Dreams do come true - as Curtis Woodhouse and Gavin McDonnell both now know so well.
The two fighters are each clutching a Lord Lonsdale belt, each at wildly different stages of their career after earning the right to be called British champion.
For Doncaster’s McDonnell, his dismantling stoppage of a game Leigh Wood could only be just the beginning of something very special indeed as the wider boxing public begin to take him seriously as more than Jamie McDonnell’s twin brother.
For light-welterweight Woodhouse it is dream achieved and done. His split decision victory over Darren Hamilton was his final fight, the curtain coming down on an extraordinary career in the best possible fashion.
“How can I ever top what has happened, this will never get better for me,” Woodhouse said. “I wanted to bow out as champion and aim to stick to that. There’s a rumour going around - that I can neither confirm or deny - I had a £5,000 bet on myself to win the British title at 50/1. The drinks are on me baby.
“When I was 10 years old, they told me I can’t be a footballer, everyone laughed at me.
“When I said I was going to be a professional boxer, everyone laughed at me again.
“I had the audacity to say I was going to be a British champion, I honestly can’t believe this has happened.”
It was a long time ago that Woodhouse ceased to be merely the sideshow attraction of a footballer-turned-boxer.
After an enthralling fight in Hull on Saturday night, the 33-year-old will rightly be remembered as accomplished in both fields. Almost every round was closely fought as Woodhouse met Hamilton, determined to win the belt outright in his third defence.
A stoppage looked unlikely and there was little surprise when the split decision outcome was announced. Woodhouse got the nod from two judges by one and two points respectively while the other gave it Hamilton by three.
Rising star McDonnell has shown improvement in each of his fights, particularly over the last 18 months on stepping up in class. There was little doubting that Wood was his best and most troublesome opponent yet.

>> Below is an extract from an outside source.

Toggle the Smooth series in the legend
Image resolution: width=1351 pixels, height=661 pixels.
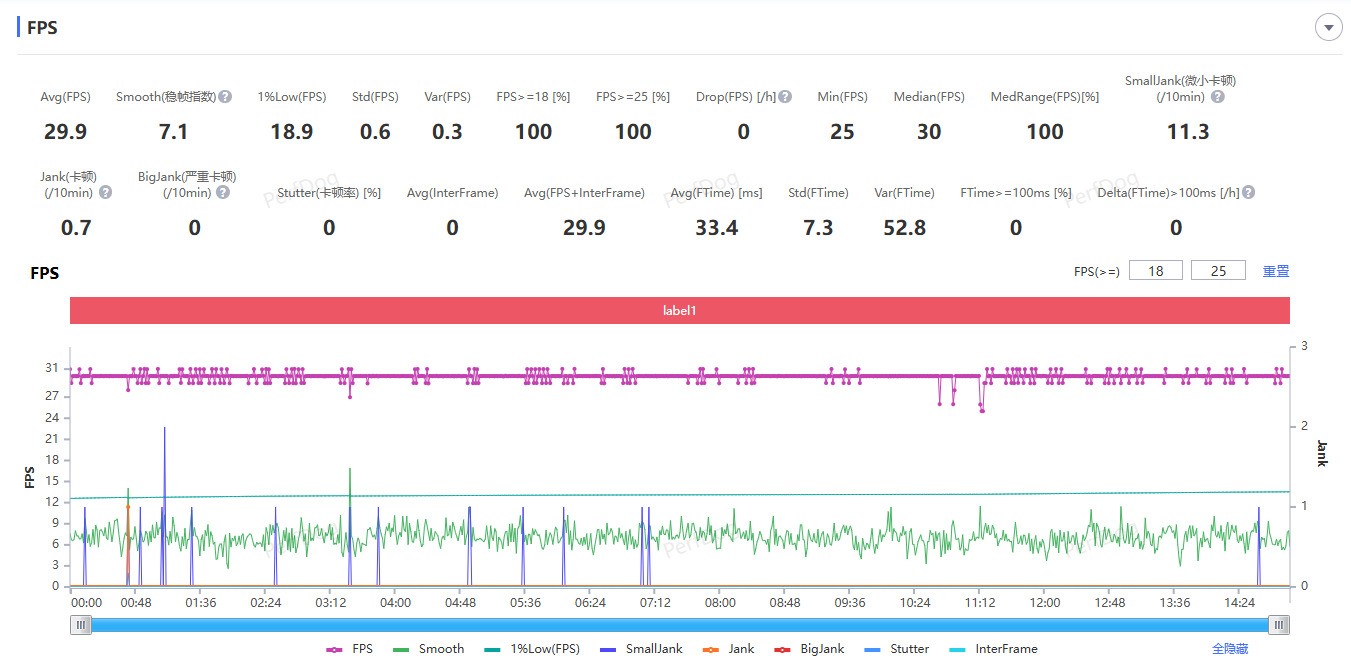(429, 649)
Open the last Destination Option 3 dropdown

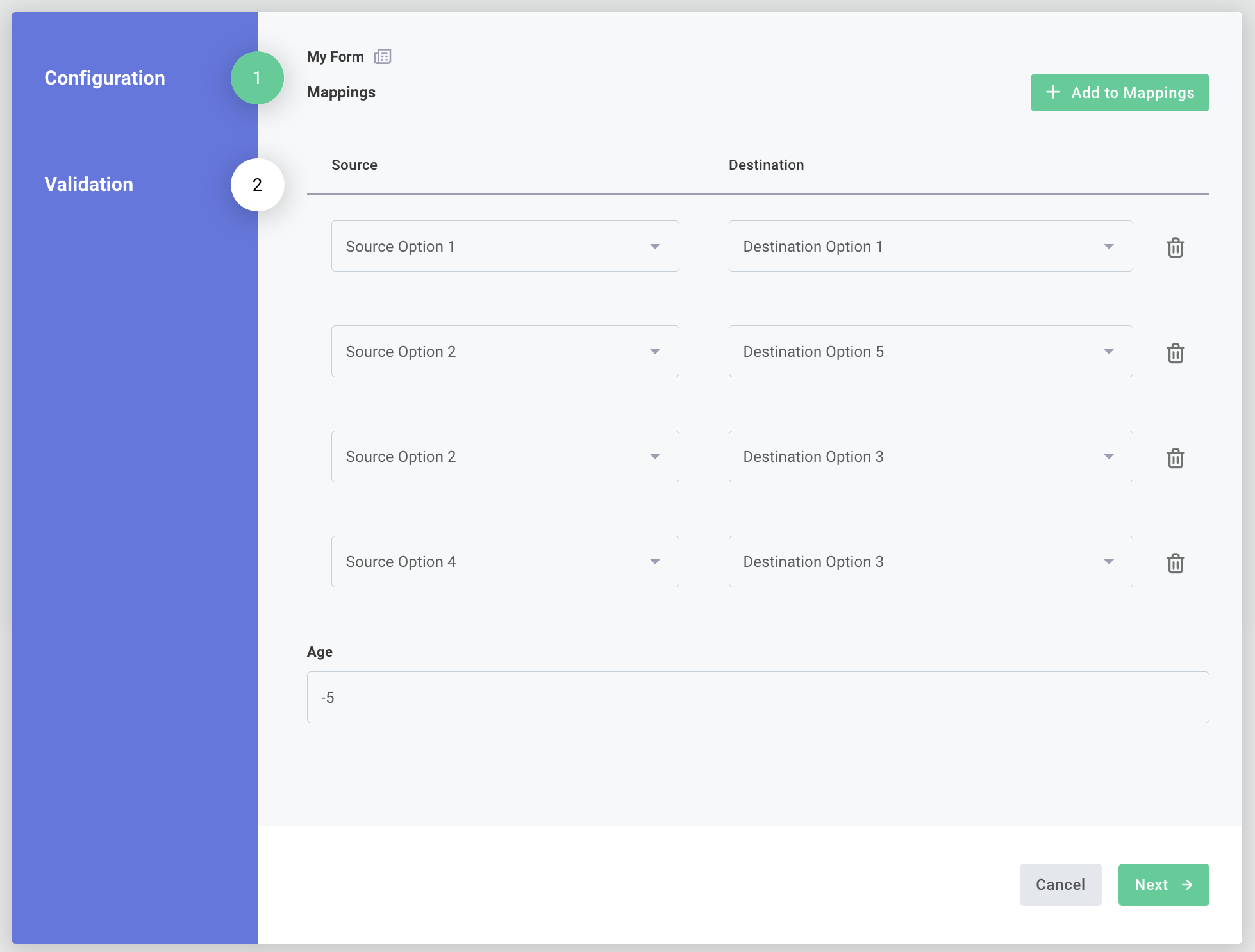click(x=1109, y=562)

But McDonnell more than dealt with what the Ingle-trained fighter had to give before unleashing a sixth round assault for which Wood had no answer.
Wood was felled in a contentious first round knockdown but recovered to look strong over the opening three rounds, his busier work putting him ahead of McDonnell. The Dunscroft man responded well in the fourth, increasingly absorbing Wood’s assaults on his gloves and beginning to string shots together of his own.
After an even fifth came an explosive sixth. A right hook sparked a barrage which tore Wood apart and brought an early finish.
McDonnell’s super bantamweight title triumph sealed a piece of history with brother Jamie - the first time identical twin brothers have both held British titles.